In 1853 he was one of the founding members of the Minnesota Medical Association, serving as its first president. In 1866 he was elected as City Physician, and as health officer of St. Paul in 1873. It was while serving as health officer that he died suddenly on October 6, 1874. By the time of his death he was the senior practicing physician of the city.

Potts lived for many years in a small, white house on Roberts Street in St. Paul, and despite having a large practice and many offices did not care much about money. He left little in ways of property to his widow, who later lived for a time with the family of Henry Hastings Sibley, who was her brother-in-law. His daughter Mary Steele married Crawford Livingston, a successful banker and businessman, on January 28, 1875. His widow went to live with them at their home on 432 Summit Avenue, and later died there on February 1, 1901; she was 80 years of age. His son Henry S. Potts worked as a county surveyor in Ramsey County, led a party up to the Klondike Gold Rush, and returned to continue public service.

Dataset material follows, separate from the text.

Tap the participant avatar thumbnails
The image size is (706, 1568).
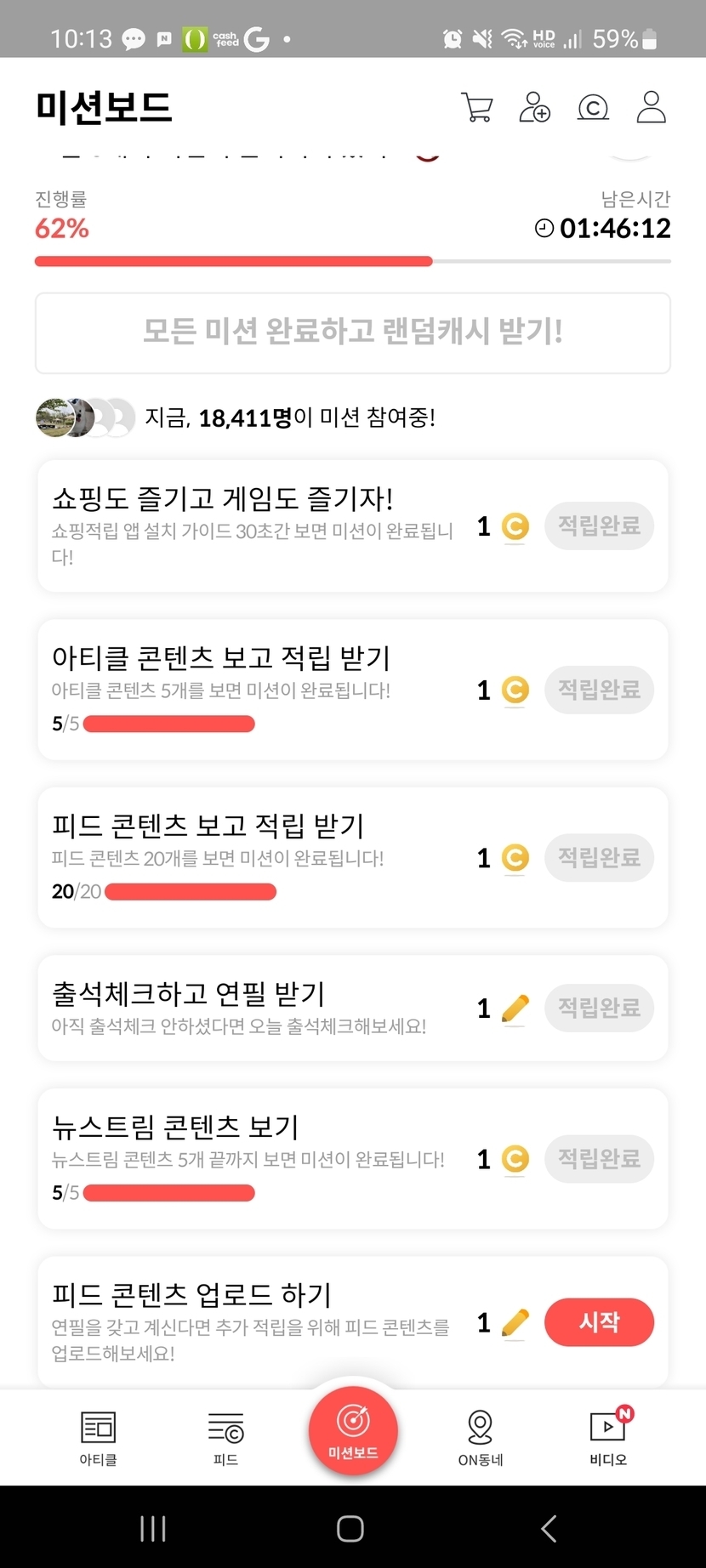point(85,418)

During his years in St. Paul, Potts was described as an "institution" and "a man everybody liked and of whom an unkind word was never said." His personality was described as fun, humorous and social, and his practice was termed "kind-hearted". He was considered a strong candidate for any elected position in Ramsey County; however he despised politics and after his brief term as mayor decided to stick to the practice of medicine.